The ISS is integral not only to scientific research but the ongoing collaboration between nations in space. While the ISS has served as the pinnacle of microgravity research, human space exploration, and in-space collaboration for over 20 years, it is set to cease operations by the end of the decade, with plans for its de-orbit after 2030.

Geopolitical tensions with Russia after its invasion of Ukraine have also put the Station’s operations into question, as Roscosmos – which is largely responsible for maintaining the ISS’ position in orbit and operating resupply missions to astronauts – threatened to withdraw from the program by 2024 in early 2022. However, in April this year, the Russian space agency said it would commit to its support of the station until 2028.

Render of Axiom’s future commercial space station. (Credit: Axiom)

While the ISS will eventually see its end, commercial space stations are already garnering attention and investment.
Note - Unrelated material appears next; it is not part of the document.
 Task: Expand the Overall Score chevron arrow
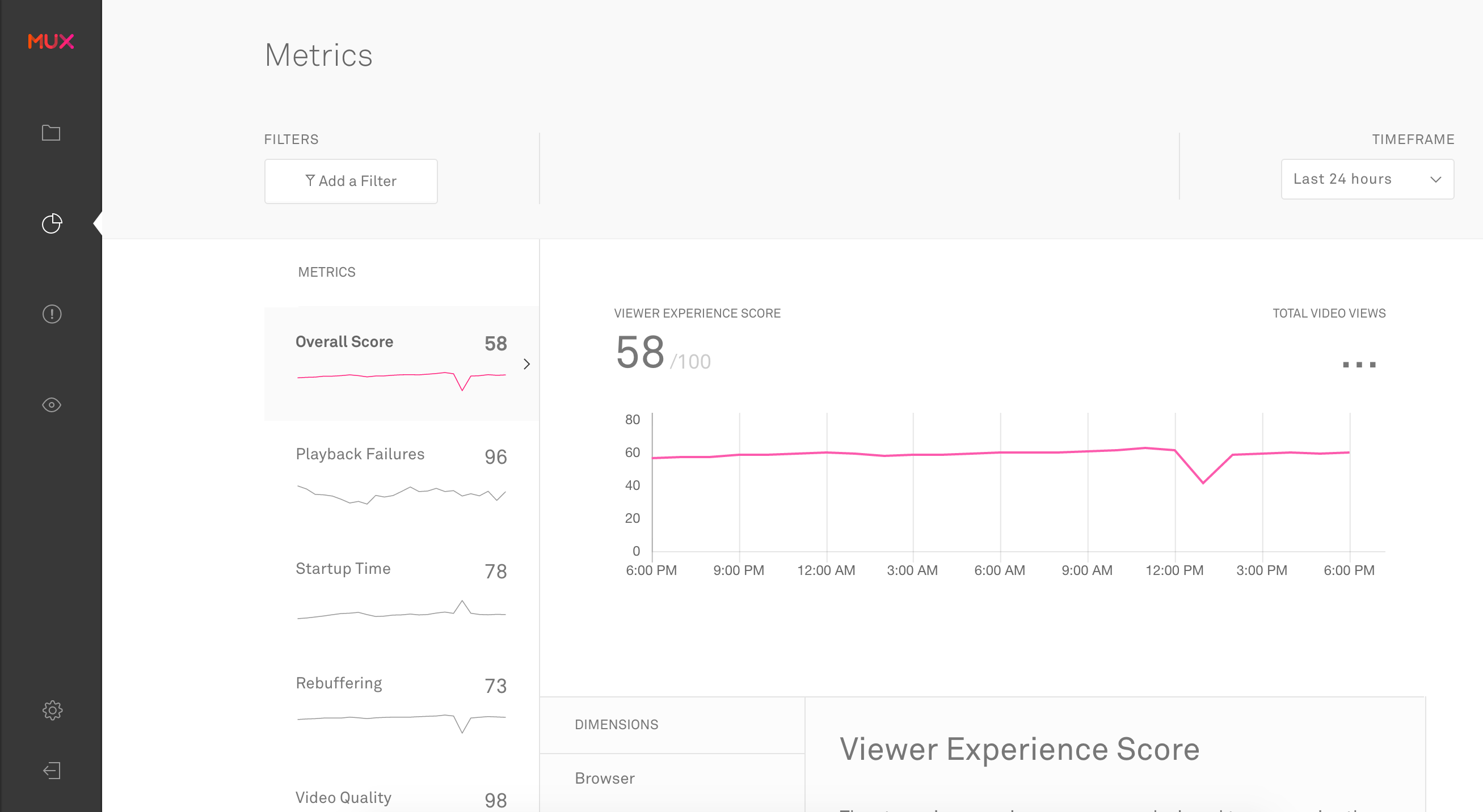pyautogui.click(x=526, y=363)
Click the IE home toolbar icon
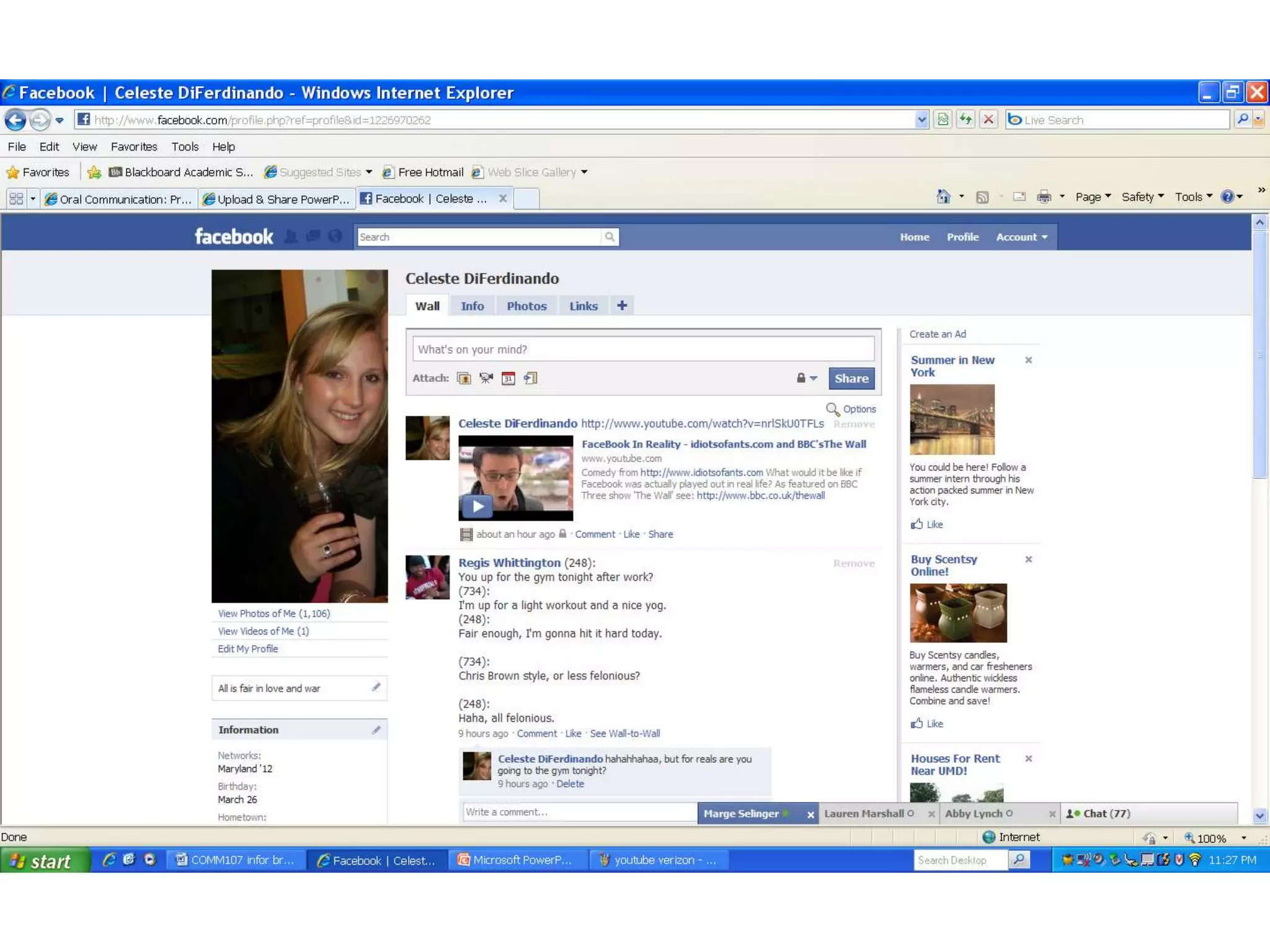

Axiom Space is preparing for a 2025 launch of the first module of its space station that will operate in low-Earth orbit, like the ISS. The station is being built in collaboration with NASA and Thales Alenia Space and is expected to be nearly double the usable volume of the ISS.

Several other companies have begun plans to develop commercial space stations, like Blue Origin and Sierra Space’s Orbital Reef and Lockheed Martin, Voyager Space, and Nanoracks’ Starlab. However, it should be noted that the commercial space stations that have been announced so far are still in the early stages of development and planning.